Bortezomib

Bortezomib (Velcade) is an FDA-approved first-in-class dipeptide boronic acid proteasome inhibitor used in the treatment of multiple myeloma and mantle cell lymphoma. Approved in 2003, it revolutionized myeloma treatment and remains a cornerstone of frontline and relapsed therapy regimens worldwide, typically used in combination with lenalidomide and dexamethasone.

Bortezomib is a dipeptide boronate that reversibly inhibits the chymotrypsin-like activity of the 26S proteasome. The boronic acid moiety forms a reversible covalent bond with the N-terminal threonine residue of the 20S proteasome beta5 subunit, blocking protein degradation. This causes accumulation of pro-apoptotic proteins normally targeted for proteasomal destruction, including IκB (which sequesters the NF-κB transcription factor). NF-κB inhibition is particularly relevant in myeloma, where constitutive NF-κB activity drives proliferation and survival. Additionally, bortezomib phosphorylates Bcl-2, upregulates the BH3-only protein NOXA, blocks p53 degradation, activates caspase cascades, generates reactive oxygen species, and inhibits tumor angiogenesis. The combined pro-apoptotic burden overwhelms the unfolded protein response in malignant plasma cells.

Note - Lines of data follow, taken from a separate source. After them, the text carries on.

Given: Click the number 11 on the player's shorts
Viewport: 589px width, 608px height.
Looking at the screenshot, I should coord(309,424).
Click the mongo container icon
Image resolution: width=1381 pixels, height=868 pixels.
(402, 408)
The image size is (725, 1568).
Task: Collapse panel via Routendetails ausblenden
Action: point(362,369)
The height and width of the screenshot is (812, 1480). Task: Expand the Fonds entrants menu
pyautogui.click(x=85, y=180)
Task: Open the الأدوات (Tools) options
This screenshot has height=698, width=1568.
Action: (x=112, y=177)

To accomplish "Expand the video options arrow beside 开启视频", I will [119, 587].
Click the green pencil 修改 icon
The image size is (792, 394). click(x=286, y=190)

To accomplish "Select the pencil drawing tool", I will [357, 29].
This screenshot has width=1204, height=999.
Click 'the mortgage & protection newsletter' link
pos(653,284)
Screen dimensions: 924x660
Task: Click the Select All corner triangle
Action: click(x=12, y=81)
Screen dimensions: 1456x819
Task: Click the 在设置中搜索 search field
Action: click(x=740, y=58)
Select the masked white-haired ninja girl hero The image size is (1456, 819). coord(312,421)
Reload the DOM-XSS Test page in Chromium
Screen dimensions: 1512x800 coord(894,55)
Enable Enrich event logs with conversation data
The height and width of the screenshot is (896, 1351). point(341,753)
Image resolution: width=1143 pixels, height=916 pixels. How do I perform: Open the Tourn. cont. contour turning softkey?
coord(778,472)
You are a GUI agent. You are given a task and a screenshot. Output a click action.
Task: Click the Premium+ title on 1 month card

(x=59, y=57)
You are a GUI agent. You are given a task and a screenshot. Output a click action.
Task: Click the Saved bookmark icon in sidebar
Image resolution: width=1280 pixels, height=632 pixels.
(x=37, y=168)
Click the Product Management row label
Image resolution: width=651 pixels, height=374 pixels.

Bortezomib received accelerated FDA approval in May 2003 for relapsed/refractory multiple myeloma based on the SUMMIT Phase II trial, which showed a 35% response rate in heavily pretreated patients. Full approval followed in 2005 after APEX confirmed superiority over high-dose dexamethasone (38% vs. 18% response rate). The VISTA trial established bortezomib + melphalan + prednisone as a frontline standard. Approval for mantle cell lymphoma followed in 2006. Peripheral neuropathy remains the principal dose-limiting toxicity; subcutaneous administration reduces neuropathy incidence compared to intravenous delivery.